Tuesday, September 14, 2010

Summer Reading

 The Girl with the Dragon TattooThe Girl Who Played with Fire (Vintage)The Girl Who Kicked the Hornet's Nest
I read a decent amount of books over the summer, thanks to a few long plane rides.  I never made it past the first 50 pages of the Proust book despite many valiant efforts; it was just way too sloooooow for my tastes.  I am a fast reader and anything that requires me to read slowly where nothing much happens soon exhausts my patience.  I did manage to actually finish several books including "Water for Elephants" by Sara Gruen, "Hotel on the Corner of Bitter and Sweet" by Jamie Ford, "The Kite Runner" and "A Thousand Splendid Suns" by Khaled Hosseini, "Tinkers" by Paul Harding, "Icy Sparks" by Gwyn Hyman Rubio, and finally the "Millennium Trilogy" by Stieg Larsson: "The Girl With the Dragon Tattoo," "The Girl Who Played with Fire," and "The Girl Who Kicked the Hornets Nest."  Aside from the Millennium Trilogy, I enjoyed all the books; they were all well-written and transported me to vividly different worlds and really captured my imagination.  I wouldn't say I loved any of the books, but they were all good.

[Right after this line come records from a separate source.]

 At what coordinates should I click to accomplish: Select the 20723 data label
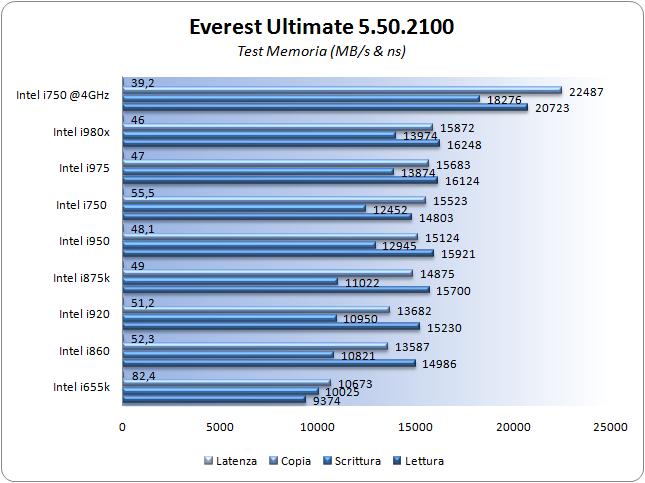[552, 108]
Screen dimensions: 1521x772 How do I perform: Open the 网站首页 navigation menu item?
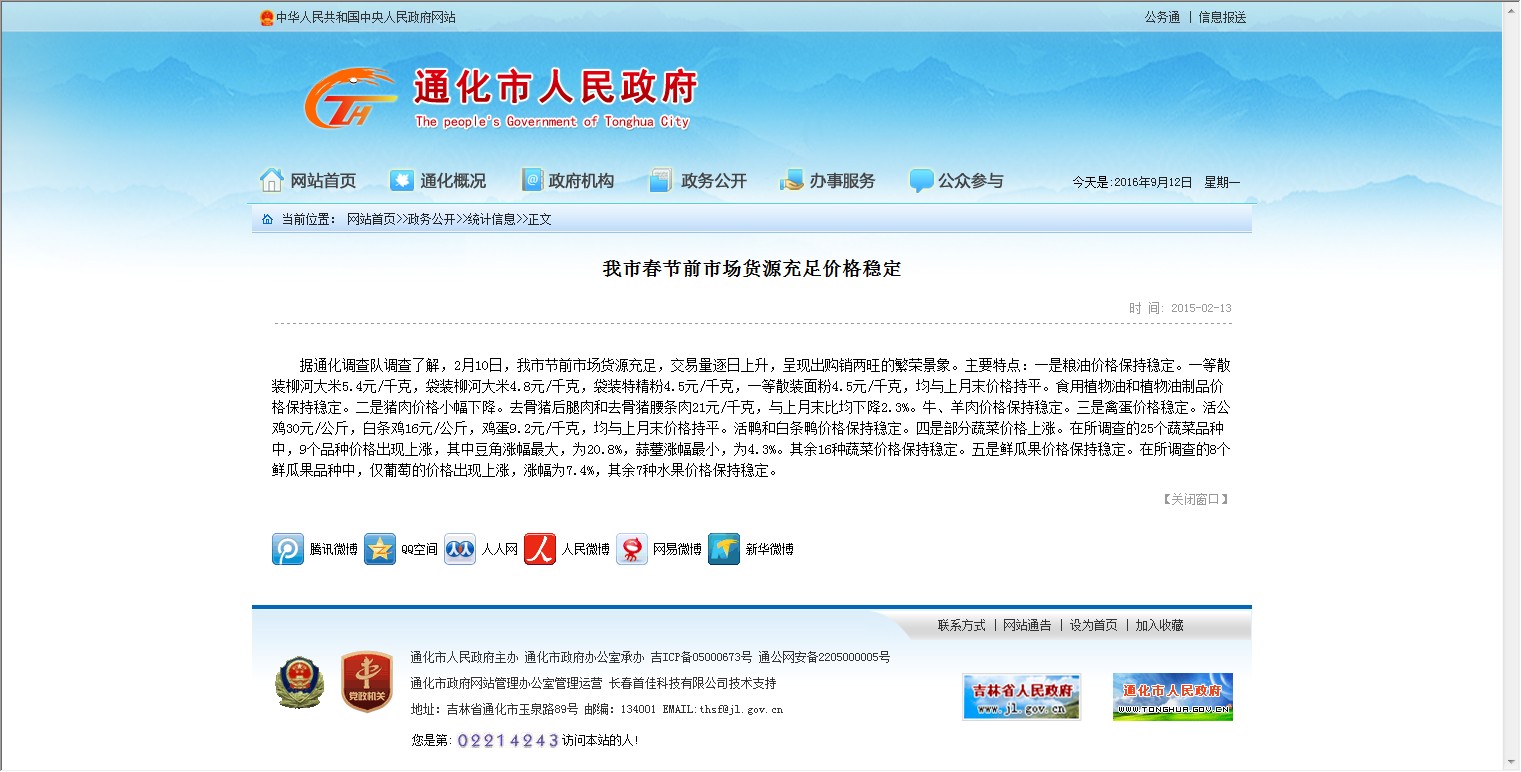pyautogui.click(x=308, y=181)
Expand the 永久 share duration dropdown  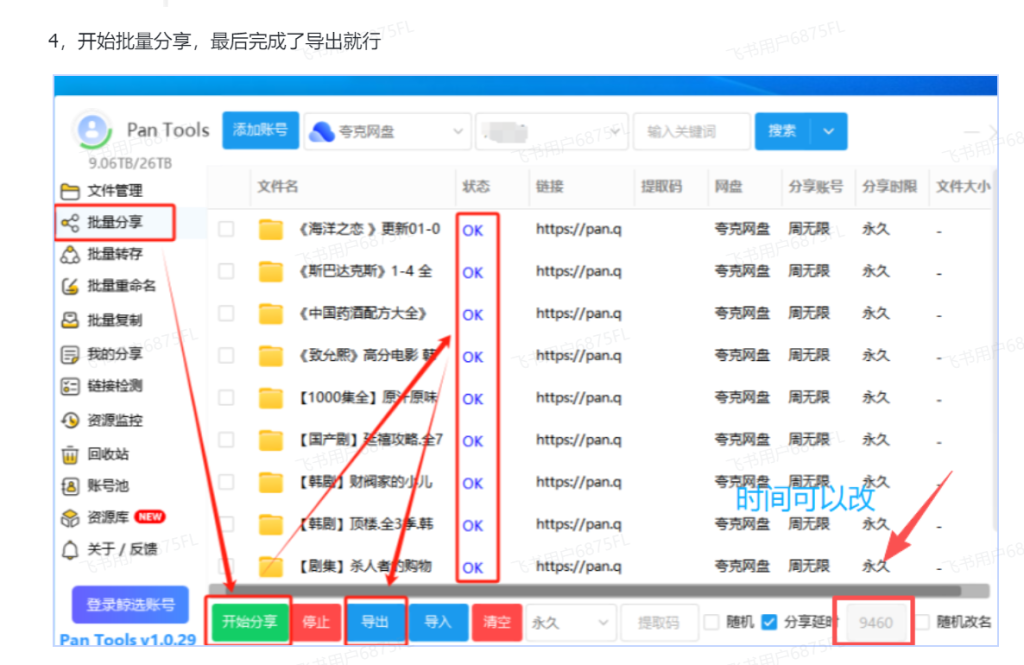[x=570, y=622]
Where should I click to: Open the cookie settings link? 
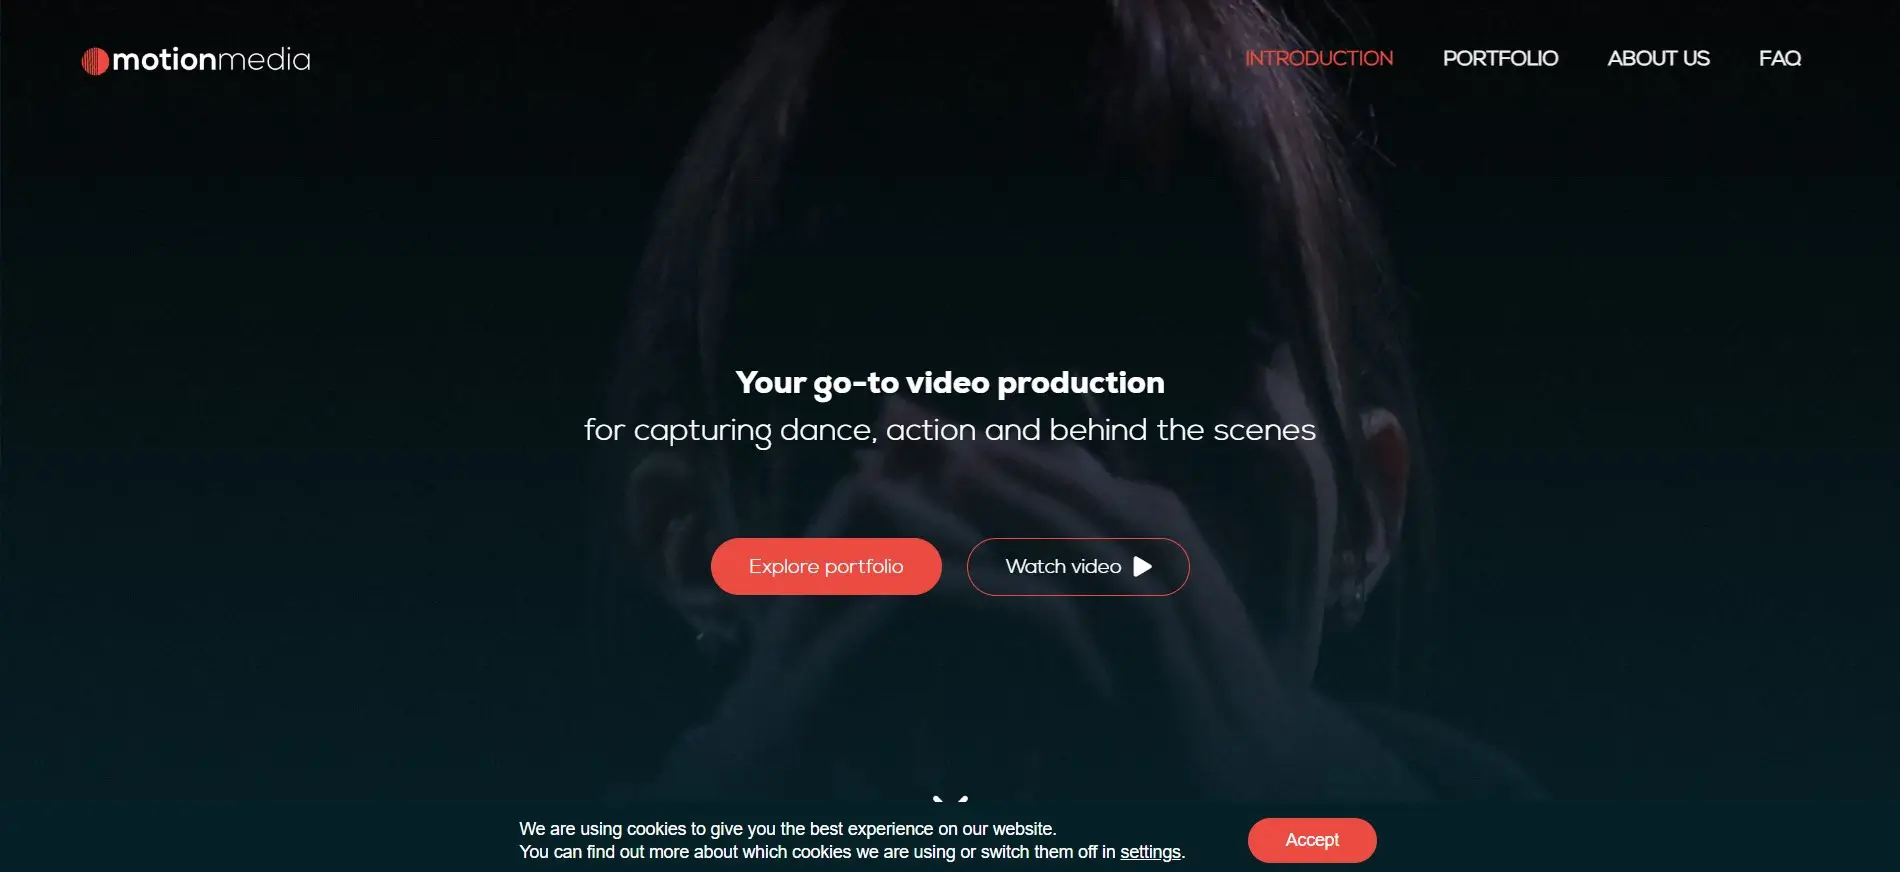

I just finished "The Girl Who Kicked the Hornets Nest" last night, completing the Millennium Trilogy.  The series has been much hyped; all three books have topped the best sellers list and several people have personally recommended the books to me.  The series is going to be made into an American movie (there's already a Swedish version), starring Daniel Craig, Robin Wright and relative newcomer, Rooney Mara, directed by David Fincher.  To be honest, I didn't care for the entire series.  I just didn't find the attraction of any of the characters, in fact I downright disliked a few of them, and I found a lot of the plotlines to be unnecessarily salacious and violent.  All three of the books had very slow beginnings and it took a long time to get the plot moving, and even once moving, I didn't get that engrossed.  Maybe it's because it was set in Sweden and all the characters had jarring Swedish names (no offense) and the geography was unfamiliar, or maybe because I don't care much for Swedish politics and general conspiracy theory plotlines involving the secret police, but I just couldn't get into the books.  Case in point; the only reason that I finished "The Girl Who Kicked the Hornets Nest" last night was because I had to return the library book today; normally I can finish books that I'm really into within one sitting, not 2 weeks.  I persisted and didn't give up on the books to keep up with pop culture and in the hopes that I would finally come across that "a ha!" moment when I would get all the hype was all about.  Similar to why I read the entire Twilight Saga, and similar to the Twilight Saga, the "a ha!" moment never came.  Oh well, on to the next book, any recommendations?